(Dataset entries)
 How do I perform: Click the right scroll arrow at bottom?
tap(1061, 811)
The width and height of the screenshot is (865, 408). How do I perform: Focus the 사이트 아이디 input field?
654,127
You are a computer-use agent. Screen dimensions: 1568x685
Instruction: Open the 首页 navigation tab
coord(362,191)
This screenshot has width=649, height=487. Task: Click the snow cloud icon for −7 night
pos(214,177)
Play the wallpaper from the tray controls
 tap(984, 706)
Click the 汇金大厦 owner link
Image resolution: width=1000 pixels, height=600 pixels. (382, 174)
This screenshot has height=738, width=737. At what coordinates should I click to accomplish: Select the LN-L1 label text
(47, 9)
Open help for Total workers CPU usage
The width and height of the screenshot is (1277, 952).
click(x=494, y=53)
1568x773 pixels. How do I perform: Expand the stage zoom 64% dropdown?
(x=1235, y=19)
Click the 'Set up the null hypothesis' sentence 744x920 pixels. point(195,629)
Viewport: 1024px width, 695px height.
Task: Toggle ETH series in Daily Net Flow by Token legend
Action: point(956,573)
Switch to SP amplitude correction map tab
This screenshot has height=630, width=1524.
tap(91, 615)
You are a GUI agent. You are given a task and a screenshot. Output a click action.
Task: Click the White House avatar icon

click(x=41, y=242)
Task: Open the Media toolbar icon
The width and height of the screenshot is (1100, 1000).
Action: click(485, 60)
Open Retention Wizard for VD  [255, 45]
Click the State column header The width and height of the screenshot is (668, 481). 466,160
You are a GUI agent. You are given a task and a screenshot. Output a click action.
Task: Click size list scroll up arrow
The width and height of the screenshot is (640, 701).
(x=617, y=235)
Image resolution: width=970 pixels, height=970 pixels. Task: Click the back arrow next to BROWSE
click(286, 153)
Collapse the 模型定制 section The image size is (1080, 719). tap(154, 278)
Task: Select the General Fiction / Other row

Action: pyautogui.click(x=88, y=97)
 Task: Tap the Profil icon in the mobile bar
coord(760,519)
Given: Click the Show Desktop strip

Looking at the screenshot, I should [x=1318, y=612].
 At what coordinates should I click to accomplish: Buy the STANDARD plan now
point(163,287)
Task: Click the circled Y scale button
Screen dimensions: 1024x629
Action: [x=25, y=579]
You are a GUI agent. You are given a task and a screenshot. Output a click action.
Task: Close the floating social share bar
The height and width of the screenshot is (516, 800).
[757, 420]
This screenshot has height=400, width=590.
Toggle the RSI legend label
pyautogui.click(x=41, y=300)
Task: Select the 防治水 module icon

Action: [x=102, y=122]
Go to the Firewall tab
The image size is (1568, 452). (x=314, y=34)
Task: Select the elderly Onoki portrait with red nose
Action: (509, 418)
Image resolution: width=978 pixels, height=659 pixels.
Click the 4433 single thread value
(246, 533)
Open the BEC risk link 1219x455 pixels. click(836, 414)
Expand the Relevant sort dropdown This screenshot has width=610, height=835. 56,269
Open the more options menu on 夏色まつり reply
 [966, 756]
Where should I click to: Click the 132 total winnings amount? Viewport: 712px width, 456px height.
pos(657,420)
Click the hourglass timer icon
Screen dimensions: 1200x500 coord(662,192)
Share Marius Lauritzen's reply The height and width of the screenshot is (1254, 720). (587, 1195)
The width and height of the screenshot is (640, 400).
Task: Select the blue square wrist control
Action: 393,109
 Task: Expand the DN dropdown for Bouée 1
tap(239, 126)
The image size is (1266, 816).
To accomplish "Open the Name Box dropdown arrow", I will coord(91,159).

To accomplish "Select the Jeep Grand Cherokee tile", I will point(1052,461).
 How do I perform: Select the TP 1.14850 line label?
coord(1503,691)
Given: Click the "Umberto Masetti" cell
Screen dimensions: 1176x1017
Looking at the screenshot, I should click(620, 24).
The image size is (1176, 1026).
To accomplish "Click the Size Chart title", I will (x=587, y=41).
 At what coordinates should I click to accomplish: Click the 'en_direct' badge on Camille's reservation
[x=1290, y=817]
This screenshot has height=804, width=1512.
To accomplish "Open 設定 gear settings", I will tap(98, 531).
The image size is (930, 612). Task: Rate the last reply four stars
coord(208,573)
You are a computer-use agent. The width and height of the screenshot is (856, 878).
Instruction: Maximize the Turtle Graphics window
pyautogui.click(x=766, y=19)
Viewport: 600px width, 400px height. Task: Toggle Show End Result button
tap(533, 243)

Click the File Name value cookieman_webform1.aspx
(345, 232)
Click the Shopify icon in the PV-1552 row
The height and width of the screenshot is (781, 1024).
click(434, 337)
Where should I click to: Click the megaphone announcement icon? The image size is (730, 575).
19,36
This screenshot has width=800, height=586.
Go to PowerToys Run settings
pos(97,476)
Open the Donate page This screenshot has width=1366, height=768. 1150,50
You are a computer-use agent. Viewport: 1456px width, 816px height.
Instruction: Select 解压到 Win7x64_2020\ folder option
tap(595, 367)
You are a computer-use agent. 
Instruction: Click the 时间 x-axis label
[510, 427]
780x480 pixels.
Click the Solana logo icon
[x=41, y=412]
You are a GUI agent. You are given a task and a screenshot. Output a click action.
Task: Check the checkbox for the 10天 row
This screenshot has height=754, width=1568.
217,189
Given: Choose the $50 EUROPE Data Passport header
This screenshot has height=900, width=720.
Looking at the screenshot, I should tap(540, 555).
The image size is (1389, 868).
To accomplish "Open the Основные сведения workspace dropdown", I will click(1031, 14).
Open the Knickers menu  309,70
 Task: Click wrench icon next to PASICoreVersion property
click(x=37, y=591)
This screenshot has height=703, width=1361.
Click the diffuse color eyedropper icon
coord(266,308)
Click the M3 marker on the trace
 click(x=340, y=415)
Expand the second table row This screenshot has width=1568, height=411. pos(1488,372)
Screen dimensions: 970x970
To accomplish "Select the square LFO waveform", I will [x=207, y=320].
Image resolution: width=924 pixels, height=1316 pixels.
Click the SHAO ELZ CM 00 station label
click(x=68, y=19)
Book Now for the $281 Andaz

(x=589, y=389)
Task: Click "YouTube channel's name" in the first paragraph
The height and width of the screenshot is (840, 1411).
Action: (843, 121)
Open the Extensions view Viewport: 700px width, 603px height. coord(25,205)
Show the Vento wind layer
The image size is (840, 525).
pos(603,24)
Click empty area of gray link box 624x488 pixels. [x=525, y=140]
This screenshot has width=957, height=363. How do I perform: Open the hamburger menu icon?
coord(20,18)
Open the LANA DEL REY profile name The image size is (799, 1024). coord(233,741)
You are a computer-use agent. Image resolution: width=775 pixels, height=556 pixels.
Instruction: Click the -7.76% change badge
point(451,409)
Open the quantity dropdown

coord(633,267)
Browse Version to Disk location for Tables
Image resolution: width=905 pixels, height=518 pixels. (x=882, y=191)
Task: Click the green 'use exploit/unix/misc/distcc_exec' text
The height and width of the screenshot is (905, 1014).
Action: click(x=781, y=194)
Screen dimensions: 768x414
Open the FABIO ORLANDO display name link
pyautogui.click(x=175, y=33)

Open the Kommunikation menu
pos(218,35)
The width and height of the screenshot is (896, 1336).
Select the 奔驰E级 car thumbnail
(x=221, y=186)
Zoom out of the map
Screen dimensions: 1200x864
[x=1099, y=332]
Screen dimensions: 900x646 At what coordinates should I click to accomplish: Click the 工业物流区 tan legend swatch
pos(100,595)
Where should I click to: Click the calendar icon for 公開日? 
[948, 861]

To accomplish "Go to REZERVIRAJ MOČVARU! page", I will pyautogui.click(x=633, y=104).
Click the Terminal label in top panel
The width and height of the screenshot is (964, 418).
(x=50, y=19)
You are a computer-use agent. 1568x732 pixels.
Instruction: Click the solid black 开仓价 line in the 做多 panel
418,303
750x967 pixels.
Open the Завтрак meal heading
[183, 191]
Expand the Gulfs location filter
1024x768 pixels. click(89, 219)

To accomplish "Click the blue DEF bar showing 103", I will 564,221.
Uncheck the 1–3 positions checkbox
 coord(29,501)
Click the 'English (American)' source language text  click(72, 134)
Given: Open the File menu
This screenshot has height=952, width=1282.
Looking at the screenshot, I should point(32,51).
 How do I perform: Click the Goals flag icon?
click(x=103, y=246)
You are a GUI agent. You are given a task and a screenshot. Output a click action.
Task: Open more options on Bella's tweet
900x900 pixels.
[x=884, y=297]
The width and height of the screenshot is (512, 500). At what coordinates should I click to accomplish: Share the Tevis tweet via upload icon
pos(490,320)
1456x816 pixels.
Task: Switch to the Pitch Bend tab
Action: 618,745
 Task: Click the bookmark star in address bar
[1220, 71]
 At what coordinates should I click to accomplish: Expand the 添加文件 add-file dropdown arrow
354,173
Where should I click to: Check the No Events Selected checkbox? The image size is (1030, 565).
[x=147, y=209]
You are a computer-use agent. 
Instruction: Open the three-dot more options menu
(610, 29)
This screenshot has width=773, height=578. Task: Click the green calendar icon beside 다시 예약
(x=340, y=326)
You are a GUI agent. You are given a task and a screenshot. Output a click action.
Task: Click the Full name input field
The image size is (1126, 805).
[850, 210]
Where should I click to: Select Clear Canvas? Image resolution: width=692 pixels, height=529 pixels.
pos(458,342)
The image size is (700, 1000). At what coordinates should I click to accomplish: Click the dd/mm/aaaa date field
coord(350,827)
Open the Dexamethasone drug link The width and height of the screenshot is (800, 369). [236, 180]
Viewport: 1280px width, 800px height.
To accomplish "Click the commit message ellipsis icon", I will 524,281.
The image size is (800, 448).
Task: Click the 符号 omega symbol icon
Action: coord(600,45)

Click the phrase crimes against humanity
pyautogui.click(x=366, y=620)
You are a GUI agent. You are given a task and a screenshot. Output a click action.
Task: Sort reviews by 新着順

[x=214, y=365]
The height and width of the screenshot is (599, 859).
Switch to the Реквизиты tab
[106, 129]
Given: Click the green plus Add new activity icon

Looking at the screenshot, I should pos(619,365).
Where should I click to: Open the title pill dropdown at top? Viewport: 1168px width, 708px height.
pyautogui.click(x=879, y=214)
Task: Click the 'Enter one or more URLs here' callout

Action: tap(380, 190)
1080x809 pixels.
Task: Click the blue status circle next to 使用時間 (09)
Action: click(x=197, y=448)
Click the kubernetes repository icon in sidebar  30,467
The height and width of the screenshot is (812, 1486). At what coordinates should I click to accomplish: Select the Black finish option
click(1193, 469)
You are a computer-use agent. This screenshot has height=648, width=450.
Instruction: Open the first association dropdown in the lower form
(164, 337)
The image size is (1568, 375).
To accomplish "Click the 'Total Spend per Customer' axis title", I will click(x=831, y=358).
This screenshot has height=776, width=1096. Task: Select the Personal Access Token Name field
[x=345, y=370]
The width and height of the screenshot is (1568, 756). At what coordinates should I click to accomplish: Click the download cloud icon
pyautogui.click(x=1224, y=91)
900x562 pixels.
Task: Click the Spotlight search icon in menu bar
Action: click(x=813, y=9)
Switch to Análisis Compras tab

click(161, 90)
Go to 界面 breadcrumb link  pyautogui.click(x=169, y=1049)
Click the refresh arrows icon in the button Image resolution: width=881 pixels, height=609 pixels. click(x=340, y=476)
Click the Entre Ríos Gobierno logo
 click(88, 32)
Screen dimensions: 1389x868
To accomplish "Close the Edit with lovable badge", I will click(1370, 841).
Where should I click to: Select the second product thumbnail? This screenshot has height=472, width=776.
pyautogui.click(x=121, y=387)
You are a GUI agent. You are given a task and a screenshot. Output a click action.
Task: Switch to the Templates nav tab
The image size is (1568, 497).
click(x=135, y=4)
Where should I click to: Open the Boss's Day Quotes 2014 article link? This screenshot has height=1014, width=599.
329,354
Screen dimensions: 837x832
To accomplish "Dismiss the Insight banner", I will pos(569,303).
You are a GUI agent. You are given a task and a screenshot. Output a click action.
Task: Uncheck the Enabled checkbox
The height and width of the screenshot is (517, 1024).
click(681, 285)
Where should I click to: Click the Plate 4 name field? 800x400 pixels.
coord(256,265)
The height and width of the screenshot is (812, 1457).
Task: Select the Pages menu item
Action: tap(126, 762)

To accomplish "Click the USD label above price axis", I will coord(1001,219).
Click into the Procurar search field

* ASSIGNMENT: Where the word "computer" appears in a line of the entries, copy that line.

* RESULT FOR THIS EXERCISE:
You are a computer-use agent. Screen dimensions: 1568x685
You are a computer-use agent. The width and height of the screenshot is (856, 878).
You are a computer-use agent. Viewport: 1456px width, 816px height.
You are a computer-use agent. 
You are a computer-use agent. Image resolution: width=775 pixels, height=556 pixels.
You are a computer-use agent. 1568x732 pixels.
You are a computer-use agent. 
You are a computer-use agent. This screenshot has height=648, width=450.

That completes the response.